Like many Boomers—the original “Peter Pan” generation—I find it almost impossible to believe I’m over thirty-five, much less fifty. Unfortunately I am rudely reminded of that reality several times a day…particularly when dealing with the—what do they call them, now…generation “y”?—with whom I am in close contact every day. Oh, yes; there are times when I definitely feel like the moldy old relic I am. For the most part, though, I see myself as the same hip, anti-establishment almost-renegade I was thirty-five years ago. Plus a few pounds and a bit of perspective…
It’s funny how the accumulation of years upon the planet begins to impart a sense of history to those of us who are paying any attention at all. It starts when we begin to see our parents as human beings; we notice and understand the things they conquered, the mistakes they made, the hurdles they cleared. And we see how those things eventually became part of who WE are. That knowledge settles upon us like the stages of grief: Denial, anger, bargaining, depression and, eventually, acceptance—that we are, to a large extent, those people from whom we struggled so valiantly to break away and distinguish ourselves. Little do we know that, another decade or two down the road, as our parents pass on and all we have left of them is what we can see in the mirror, we will cling to that connection as if it were the last life ring thrown over the side of the Titanic.

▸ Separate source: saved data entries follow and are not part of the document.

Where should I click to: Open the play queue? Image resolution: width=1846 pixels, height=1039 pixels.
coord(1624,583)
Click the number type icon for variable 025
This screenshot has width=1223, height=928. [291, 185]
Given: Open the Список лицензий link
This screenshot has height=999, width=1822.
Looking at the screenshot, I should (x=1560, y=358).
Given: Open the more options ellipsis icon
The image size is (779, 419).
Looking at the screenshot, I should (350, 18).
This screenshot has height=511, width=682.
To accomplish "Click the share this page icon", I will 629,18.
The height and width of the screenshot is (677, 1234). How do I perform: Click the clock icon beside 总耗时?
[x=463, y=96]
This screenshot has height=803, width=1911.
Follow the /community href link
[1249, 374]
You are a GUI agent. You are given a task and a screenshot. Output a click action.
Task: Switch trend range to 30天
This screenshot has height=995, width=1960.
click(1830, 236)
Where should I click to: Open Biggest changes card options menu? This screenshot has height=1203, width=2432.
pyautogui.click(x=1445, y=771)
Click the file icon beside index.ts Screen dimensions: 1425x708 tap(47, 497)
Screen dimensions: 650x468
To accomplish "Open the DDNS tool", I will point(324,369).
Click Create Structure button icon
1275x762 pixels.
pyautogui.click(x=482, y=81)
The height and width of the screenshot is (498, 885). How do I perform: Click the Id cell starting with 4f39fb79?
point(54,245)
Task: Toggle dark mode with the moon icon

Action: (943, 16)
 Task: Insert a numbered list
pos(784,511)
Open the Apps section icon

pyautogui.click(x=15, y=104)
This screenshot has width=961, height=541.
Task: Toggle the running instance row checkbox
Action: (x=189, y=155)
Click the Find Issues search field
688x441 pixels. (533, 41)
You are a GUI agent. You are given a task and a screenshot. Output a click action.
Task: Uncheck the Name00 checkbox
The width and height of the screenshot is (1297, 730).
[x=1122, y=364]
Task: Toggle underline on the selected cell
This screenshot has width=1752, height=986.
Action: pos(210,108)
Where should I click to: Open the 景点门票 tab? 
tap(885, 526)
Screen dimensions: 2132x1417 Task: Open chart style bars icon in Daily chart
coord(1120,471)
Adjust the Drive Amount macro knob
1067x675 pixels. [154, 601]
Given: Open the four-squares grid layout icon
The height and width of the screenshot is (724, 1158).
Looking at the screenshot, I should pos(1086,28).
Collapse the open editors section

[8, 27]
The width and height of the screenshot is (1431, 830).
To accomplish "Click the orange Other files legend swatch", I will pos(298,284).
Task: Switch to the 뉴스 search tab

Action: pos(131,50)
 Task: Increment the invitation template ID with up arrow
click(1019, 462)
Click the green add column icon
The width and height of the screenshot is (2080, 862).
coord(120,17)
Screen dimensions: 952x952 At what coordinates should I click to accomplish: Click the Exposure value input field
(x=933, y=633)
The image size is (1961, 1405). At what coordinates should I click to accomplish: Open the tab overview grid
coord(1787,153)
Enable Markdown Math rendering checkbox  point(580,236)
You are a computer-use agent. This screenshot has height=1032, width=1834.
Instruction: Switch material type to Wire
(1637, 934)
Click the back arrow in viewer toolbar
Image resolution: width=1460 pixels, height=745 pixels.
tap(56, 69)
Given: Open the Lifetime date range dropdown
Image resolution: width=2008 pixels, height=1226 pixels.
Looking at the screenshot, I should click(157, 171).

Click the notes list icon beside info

That compilation of years has brought me another bone to chew, of late. I’m beginning to see how we Boomers have failed our children. How our mistakes—those things we did thirty or forty years ago when WE were in charge of writing history—became a less than exemplary model for the generations that have come after us. We were all about bucking the system. We were all about re-writing the rules to suit our own sensibilities. We were young and we were free—or we wanted to be. Our parents’ social mores were stifling, prejudicial and outdated. So we threw away their rules and wrote our own.
Granted, some of those rules cried out for rewriting. We understood that our parents’ rules criminalized behavior that was the sole business of parties engaging in it. We didn’t/don’t need Big Brother hiding under our beds or dictating a social order based on ethnicity or skin color. But we were not at all selective about which of our parents’ rules we flushed down the toilet. Down it all went. We didn’t understand that the kind of freedom for which we clamored carries a great burden—first of discernment, then of self-regulation. We didn’t take the time to discern what part of the social code to which our parents subscribed was valid, timeless and universal. Our governing philosophy became, “We should be able to do whatever we want, as long as it doesn’t hurt anybody else.”
And so, we have passed that watered-down, unspecific credo down to our children—who have proceeded to alter it even further. Today’s rule is, “We should be able to do anything we want.” Evidently, the “as long as it doesn’t hurt anybody else” part of the rule was entirely too subjective—What does “hurt” mean? And who, exactly, is “anybody else”? And why should I care, anyway? So the next generation did away with that caveat completely.
In the end, what we thought was a leap toward great and necessary social liberation, turned out to be that...PLUS a step down the road to utter chaos. All because we didn’t understand that human beings are notoriously incapable of self-regulation. Because we didn’t understand that was why our parents’ rules—which were surely mutations of their parents’ rules—were developed in the first place. Now...NOW that we have managed to put a few decades under our belts and acquire some of that "historical perspective" I mentioned, we GET IT. But what can, what WILL we do about it? How can we rebuild what we tore down? Who will listen to us now?
And can we hope that our children will "get it" before their children, or their childrens' children, drag us down to complete anarchy?